CDN Log Analysis: Understanding Traffic and Troubleshooting Anomalies from Access Logs

微信图片_2026-06-29_144714_297.png

Last year, a client's users complained: "Images are loading so slowly." The ops team checked the CDN dashboard – everything looked normal. No alerts, no anomalies.

But the users kept complaining.

We pulled the CDN access logs. A specific edge node had consistently high origin fetch latency. Other nodes were fine. Further investigation traced it back to a network fluctuation at the origin's egress in that region. The CDN dashboard – showing global averages – had completely missed it.

This is the most common challenge in CDN operations: the dashboard tells you "everything is fine," but users tell you "it's slow." Dashboards show averages; logs show the details.

01 What's in a CDN Access Log?

A CDN access log records every user request in full detail. A single log entry typically includes a dozen or more critical fields:

Timestamp: when the request happened
Client IP: who made the request
Request URL: which resource was requested
Status code: HTTP status (200, 404, 502, etc.)
Response size: how many bytes were returned
Response time: total duration from request to completion
Cache hit/miss status: HIT or MISS
Referer: where the user came from
User-Agent: browser or device used

Some cloud providers now offer real-time logs with over 20 fields, including a unique request UUID that allows you to trace a single request's full path from edge to origin, making correlation across multiple services and log types much easier .

02 How to Investigate "Users Say It's Slow"

Users complain about slowness, but the CDN dashboard shows no issues. This is where you need to dig into the logs at the user level.

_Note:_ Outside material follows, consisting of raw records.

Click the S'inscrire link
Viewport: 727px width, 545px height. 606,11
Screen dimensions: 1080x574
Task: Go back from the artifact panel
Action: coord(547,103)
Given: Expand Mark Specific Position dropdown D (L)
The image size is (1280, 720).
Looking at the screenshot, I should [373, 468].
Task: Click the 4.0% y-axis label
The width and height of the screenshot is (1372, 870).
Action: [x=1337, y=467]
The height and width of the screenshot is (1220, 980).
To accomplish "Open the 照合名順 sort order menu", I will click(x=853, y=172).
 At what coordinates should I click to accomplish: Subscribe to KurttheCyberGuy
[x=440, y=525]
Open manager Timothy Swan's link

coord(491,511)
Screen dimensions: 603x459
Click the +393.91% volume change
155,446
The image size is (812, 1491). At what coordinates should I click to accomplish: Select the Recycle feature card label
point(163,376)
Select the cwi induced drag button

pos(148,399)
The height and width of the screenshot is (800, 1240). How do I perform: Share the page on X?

Check individual request latency: Filter logs by client IP and time range. Look at the response time for each request. If only specific resources are slow, it's likely a cache miss. If all requests are slow, there may be a network issue between the user and the CDN edge.

Check latency distribution by edge node: Aggregate average response time by edge node (server_ip field). Identify nodes with unusually high latency.

That client found the issue by aggregating logs by edge node – a few specific nodes had abnormally high origin latency. After tracing it back to the origin network issue, they adjusted the origin-to-CDN routing, and user complaints stopped.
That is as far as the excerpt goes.